→ **Набор заданий**
(a) Ответьте на вопросы по эссе.
(i) От чего журнал спасал в ненастную минуту?
(ii) Где, судя по эссе, пацанам самое время обмыть искоренение зла?
(iii) Каким существом называет себя пишущий в последнем предложении?
(b) Продолжите эссе сразу после его последнего предложения.

Журнал – дерьмо, но в ненастную минуту спасал меня от дерьмового же настроения.
Послушайте, вы же сами взялись строить капитализм, извратили уравнение «спрос – предложение», если кому-то кажется, что купить девушку, которую (я о большинстве случаев, подавляющем) вы сами же вынудили пойти на панель, – это отрада и форма, способ счастья, пусть его, вам-то чего, имеет право.
И не несите гиль про мораль и про справедливость, не злите меня, я-то знаю, что кто-то с кем-то не поделился, шерше ля баблос, и глагол (тоже, кстати, совершенного вида) «выслужиться» никто не отменял.
Хорошо поработали пацаны, искоренили зло, самое время обмыть.
В притоне.
Стакан воды для человека
Меня спросили, какое из событий, случившихся в мире за последнюю неделю, я считаю самым значительным? Какое сообщает времени, в которое нам выпало жить, эпичности?
Я существо образцового жизнелюбия, и «какая чушь стихи, когда в них нет печали» – это красиво, но когда в стихах одна печаль, это грустно до невозможности.

→ **Предоставленные данные**
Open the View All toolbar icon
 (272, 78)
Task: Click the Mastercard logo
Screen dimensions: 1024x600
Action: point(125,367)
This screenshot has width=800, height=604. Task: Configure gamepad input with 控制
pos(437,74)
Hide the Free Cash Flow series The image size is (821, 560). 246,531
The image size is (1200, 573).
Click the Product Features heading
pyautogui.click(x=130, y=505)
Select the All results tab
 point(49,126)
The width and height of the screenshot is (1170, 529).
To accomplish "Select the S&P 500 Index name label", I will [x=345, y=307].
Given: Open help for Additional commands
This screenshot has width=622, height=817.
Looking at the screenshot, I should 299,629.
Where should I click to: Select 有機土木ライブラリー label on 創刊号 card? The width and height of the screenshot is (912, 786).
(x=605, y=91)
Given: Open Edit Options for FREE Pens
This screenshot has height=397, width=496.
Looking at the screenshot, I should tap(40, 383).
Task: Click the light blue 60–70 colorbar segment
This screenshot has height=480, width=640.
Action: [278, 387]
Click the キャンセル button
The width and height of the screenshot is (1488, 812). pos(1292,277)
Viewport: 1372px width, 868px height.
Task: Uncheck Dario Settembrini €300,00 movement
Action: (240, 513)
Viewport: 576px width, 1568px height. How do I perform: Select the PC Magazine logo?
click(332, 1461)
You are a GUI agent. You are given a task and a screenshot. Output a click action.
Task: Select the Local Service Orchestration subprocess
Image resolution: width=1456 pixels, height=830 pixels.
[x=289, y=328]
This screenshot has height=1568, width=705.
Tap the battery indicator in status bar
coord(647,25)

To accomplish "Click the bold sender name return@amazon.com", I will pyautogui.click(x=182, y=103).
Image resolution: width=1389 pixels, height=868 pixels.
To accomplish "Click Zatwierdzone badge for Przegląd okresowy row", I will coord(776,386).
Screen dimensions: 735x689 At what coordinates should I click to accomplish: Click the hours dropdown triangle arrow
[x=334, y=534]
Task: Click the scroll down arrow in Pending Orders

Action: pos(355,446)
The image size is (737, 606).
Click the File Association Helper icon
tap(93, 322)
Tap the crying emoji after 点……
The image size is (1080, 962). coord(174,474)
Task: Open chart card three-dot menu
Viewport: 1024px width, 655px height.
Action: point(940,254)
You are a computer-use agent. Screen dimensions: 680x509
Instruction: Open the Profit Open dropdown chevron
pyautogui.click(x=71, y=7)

→ **Результаты заданий**
(a)
(i) От дерьмового настроения.
(ii) В притоне.
(iii) Существом образцового жизнелюбия.

(b)
У меня есть знакомые, которые по целым дням обсуждают деньги футболистов (которых выродки не заслуживают), торговые санкции и Машу Гайдар, до которой лично мне нет никакого дела.
Мне есть дело до слов, которые произнес охранник, а после подхватил хозяин заведения в Нижнем Новгороде, выгнав младшую Водянову (если кто до сих пор не в курсе, сестру известной модели Натальи), желавшую просто-напросто испить водицы.
«Кто ее знает, больная она или пьяная» и «Она отпугивает своим видом посетителей».
Оксана – аутист, ей 27, и ей захотелось воды, а может, не столько захотелось, сколько надо было выпить стакан воды, мало ли.
Ей не дали.
Выгнали.
Унизили.
Каждый из нас в любой момент может оказаться «беспомощной, как чайка, попавшая в нефтяное пятно».
Такой ненавистью не просто к инвалидам отдает в иных местах система, такой ненавистью дышит, что не за себя страшно (меня попробуй тронь!) – за детей, им жить, долго, а вот счастливо ли – при таком легионе моральных уродов – это вопрос вопросов.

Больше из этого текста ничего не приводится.